10) Alastair Macphee:
I immediately contacted the
Pacific Information Bureau
, whose Head Office was in Wellington, New Zealand. I hoped I might be able to phone Macphee, or even meet him. The Human Resources Department for the P.I.B. told me, however, that he had retired long ago. For at least a decade, his monthly pension had been forwarded to various remote islands. Several years ago, the cheques began to be returned, uncashed. Macphee himself was presumed dead.

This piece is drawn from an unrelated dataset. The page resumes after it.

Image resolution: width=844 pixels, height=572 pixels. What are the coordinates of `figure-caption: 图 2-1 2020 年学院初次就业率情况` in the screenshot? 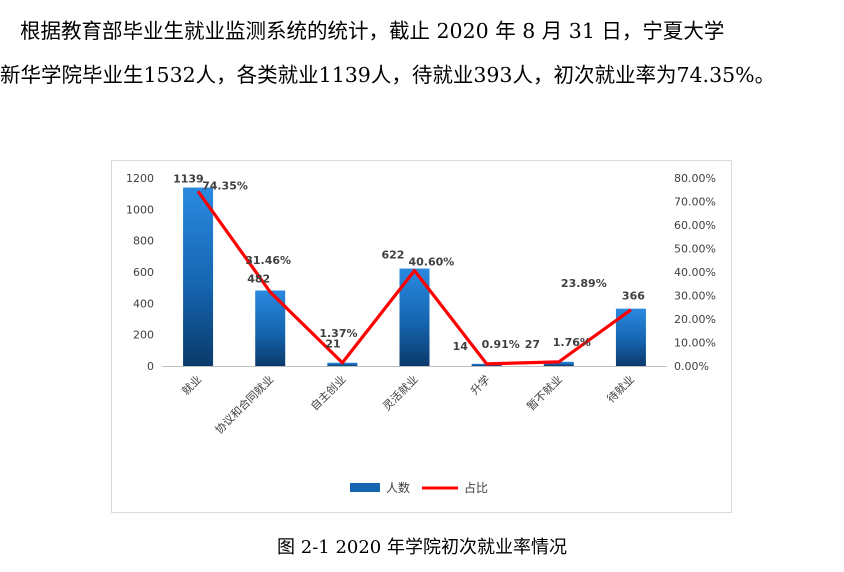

11) Rowland’s Consort and daughter:
This was the least fruitful line of inquiry. Apparently the custom in the Manu Highlands was for widows and orphans to be adopted by other members of the tribe and to change their names accordingly. Since I’d no idea of their original names anyway, I abandoned the search.

12) Thomas Vanderlinden:
Out of curiosity, I paid a visit to the History Department at Camberloo University, where he’d been on the faculty for thirty-five years till his retirement. The Chair of the Department was a plump, nattily dressed man who said he only vaguely remembered Thomas as an old-fashioned scholar who’d dabbled in the Renaissance:
“He was one of those amateurish types who managed to survive in academia at a time when standards weren’t so rigorous as nowadays. I can’t imagine why anyone should be interested in him.”
I smiled (inwardly, of course). Thomas had once referred to this same Chair of History as a “total pisspot.” He’d seen my surprise at his use of such language and assured me it was a perfectly respectable term of abuse—in the sixteenth century.

13) The Bizwas:
This was perhaps the most astonishing discovery. I came across an article in
Anthropological Investigations
(vol. lxvii), from more than half a century ago. It was written by Rowland Vanderlinden himself and is illuminating.

A Bizwa Custom

One night, the District Commissioner and I were invited to the dining hut as guests of the tribe and were greeted by the Chief, who was a woman. Like most Bizwa women, she was quite tall and muscular with a shaved skull. Her all-male councillors were at least a head shorter than she was.

The Commissioner greeted her on behalf of the Government and presented her with a roll of silk.